The lost earlier work by Democritus made note of an herb called theangelis that "grows upon Mount Libanus in Syria" (contemporary Lebanon), and "at Babylon and Susa in Persia." Democritus, in a passage quoted by Pliny, wrote: "An infusion of it imparts powers of divination to the Magi." The Magi, of course, were the sages and priests of the ancient Persian religion, Zoroastrianism.

Pliny also noted Democritus’ reference to geolotophyllis, "a plant found in Bactriana" (contemporary Afghanistan) and "on the banks of the Borysthenes" (the Dnieper River, in contemporary Russia and Ukraine). "Taken internally with myrrh and wine, all sorts of visionary forms present themselves, excite the most immoderate laughter."

As Bennett notes, Bostock's footnotes for both these esoteric terms identified them as "Indian hemp, cannabis sativa."

Christian Rätsch in his Encyclopedia of Psychoactive Plants lists theangelis and geolotophyllis in his section "Psychoactive Plants That Have Not Yet Been Identified." However, Pliny's geographic references are in line with what we know about the origin of the cannabis plant in Central Asia (the Tibetan plateau, by the most recent research), and its diffusion from there across the steppes to Europe and the Middle East.

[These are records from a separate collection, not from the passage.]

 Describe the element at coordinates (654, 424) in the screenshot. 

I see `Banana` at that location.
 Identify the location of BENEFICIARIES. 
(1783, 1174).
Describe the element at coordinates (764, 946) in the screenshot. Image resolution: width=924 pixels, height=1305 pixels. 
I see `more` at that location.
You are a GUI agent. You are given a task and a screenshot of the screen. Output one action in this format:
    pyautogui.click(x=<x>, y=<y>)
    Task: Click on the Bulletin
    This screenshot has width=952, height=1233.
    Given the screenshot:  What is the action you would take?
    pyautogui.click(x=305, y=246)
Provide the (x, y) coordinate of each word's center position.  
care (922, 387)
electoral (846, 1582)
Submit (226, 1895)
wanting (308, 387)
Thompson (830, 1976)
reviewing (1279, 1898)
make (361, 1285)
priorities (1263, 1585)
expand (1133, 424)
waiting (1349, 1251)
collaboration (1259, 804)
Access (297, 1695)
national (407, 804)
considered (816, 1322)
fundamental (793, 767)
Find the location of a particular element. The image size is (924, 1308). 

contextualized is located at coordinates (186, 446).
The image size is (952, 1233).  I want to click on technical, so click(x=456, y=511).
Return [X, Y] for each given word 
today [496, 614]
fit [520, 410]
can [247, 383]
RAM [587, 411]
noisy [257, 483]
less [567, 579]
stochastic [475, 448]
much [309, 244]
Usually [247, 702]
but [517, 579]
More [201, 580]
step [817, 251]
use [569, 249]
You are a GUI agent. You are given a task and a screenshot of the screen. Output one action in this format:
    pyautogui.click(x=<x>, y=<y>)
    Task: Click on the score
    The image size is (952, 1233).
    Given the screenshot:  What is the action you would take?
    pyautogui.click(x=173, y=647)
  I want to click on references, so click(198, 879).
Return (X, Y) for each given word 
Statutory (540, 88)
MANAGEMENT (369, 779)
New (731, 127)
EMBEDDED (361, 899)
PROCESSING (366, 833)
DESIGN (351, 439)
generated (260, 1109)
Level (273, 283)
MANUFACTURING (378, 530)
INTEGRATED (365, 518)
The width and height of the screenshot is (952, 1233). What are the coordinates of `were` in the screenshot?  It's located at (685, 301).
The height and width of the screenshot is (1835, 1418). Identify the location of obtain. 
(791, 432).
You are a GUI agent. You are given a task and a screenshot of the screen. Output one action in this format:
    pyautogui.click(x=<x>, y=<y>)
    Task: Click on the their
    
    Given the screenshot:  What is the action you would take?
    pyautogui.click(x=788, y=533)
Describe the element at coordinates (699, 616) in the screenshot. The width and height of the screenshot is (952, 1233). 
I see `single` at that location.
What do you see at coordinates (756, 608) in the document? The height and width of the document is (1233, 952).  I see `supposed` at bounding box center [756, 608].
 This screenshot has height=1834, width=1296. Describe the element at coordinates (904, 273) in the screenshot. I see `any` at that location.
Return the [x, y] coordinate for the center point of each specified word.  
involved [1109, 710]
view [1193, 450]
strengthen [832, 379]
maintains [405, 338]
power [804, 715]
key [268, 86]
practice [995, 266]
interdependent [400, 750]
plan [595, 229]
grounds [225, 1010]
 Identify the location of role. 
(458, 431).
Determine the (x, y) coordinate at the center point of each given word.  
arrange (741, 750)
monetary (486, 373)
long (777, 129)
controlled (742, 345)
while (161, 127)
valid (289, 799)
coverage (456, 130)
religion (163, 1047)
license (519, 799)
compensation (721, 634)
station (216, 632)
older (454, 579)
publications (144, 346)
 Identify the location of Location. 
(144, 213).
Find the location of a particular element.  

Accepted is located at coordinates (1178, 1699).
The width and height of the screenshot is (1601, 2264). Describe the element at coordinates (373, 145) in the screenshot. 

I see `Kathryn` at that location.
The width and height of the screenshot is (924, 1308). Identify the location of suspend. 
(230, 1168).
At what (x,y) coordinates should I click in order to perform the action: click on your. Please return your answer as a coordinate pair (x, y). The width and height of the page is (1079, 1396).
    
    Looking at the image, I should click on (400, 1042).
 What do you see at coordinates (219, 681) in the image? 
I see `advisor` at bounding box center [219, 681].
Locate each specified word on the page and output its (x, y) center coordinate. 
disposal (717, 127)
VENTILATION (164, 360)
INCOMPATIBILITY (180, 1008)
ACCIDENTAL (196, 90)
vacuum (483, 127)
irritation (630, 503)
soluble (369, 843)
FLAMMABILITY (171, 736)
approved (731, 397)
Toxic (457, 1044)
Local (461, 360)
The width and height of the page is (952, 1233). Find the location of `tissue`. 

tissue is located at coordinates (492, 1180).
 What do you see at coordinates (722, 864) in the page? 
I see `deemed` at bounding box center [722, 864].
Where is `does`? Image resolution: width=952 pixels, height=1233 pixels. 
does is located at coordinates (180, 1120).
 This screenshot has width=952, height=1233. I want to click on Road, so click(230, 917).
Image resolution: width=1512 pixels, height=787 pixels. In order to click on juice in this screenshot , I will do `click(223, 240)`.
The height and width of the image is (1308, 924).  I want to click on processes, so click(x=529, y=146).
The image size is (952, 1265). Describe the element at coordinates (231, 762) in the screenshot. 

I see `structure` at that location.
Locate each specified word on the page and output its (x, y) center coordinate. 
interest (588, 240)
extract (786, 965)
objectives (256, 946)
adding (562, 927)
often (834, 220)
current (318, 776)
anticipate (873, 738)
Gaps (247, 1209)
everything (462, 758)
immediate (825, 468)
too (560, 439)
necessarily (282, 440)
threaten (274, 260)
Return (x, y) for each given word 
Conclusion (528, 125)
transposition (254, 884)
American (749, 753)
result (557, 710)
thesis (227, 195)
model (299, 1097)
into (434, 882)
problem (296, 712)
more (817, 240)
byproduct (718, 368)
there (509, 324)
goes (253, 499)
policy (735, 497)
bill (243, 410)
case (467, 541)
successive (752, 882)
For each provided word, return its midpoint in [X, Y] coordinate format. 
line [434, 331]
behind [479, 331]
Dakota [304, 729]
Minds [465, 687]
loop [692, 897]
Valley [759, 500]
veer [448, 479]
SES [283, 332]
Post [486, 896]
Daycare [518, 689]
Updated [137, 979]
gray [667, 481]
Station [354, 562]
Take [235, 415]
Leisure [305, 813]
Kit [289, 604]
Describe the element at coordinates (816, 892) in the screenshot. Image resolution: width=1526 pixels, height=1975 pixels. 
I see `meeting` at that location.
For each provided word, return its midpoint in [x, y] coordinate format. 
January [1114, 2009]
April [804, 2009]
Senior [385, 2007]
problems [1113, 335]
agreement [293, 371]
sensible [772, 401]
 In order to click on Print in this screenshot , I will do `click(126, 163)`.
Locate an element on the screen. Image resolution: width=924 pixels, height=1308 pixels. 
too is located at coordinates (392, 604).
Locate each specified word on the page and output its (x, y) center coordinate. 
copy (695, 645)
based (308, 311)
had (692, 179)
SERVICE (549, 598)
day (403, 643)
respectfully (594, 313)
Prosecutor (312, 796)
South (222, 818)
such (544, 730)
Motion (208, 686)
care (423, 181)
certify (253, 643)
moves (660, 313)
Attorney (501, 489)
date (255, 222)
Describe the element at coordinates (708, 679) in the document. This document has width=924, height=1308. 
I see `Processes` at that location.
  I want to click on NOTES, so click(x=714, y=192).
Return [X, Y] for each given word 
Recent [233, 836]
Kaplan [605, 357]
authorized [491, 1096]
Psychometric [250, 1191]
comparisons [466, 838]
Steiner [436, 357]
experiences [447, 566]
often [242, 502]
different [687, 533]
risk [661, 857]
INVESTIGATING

This makes Pliny one of the earliest writers to mention cannabis use—although earlier ones include the Greek historian Herodotus, who noted its use by the Scythians, and the herbal compendiums in India's Athrava Veda and the Pen Ts'ao of the legendary Chinese emperor Shen Nung (c. 2800 BCE).

On a less esoteric tip, Pliny also noted that an infusion of cannabis root boiled in water "eases cramped joints, gout too, and similar violent pain." He also recommended hemp seed oil as a treatment for ear infections ("worms").

This was noted in the December 2017 edition of the peer-reviewed quarterly journal Cannabis and Cannabinoid Research, in an article entitled "Cannabis Roots: A Traditional Therapy with Future Potential for Treating Inflammation and Pain."

The article, written by a team led by Vancouver physician and cannabis therapeutics pracitioner Natasha R. Ryz, stated: "In the first century, Pliny the Elder described in Natural Histories that a decoction of the root in water could be used to relieve stiffness in the joints, gout, and related conditions. By the 17th century, various herbalists were recommending cannabis root to treat inflammation, joint pain, gout, and other conditions."

Although the plant's root contains few cannabinoids, this points to a link between Pliny and the later medicinal use of cannabis tinctures and the like in the 19th and early 20th centuries. This tradition came to an abrupt halt in the United States with federal prohibition in 1937, and has only been rediscovered since the emergence of the medical marijuana movement a little more than a generation ago.

The works of Pliny the Elder certainly demonstrate that cannabis use is not some recent innovation, but deeply rooted in human culture.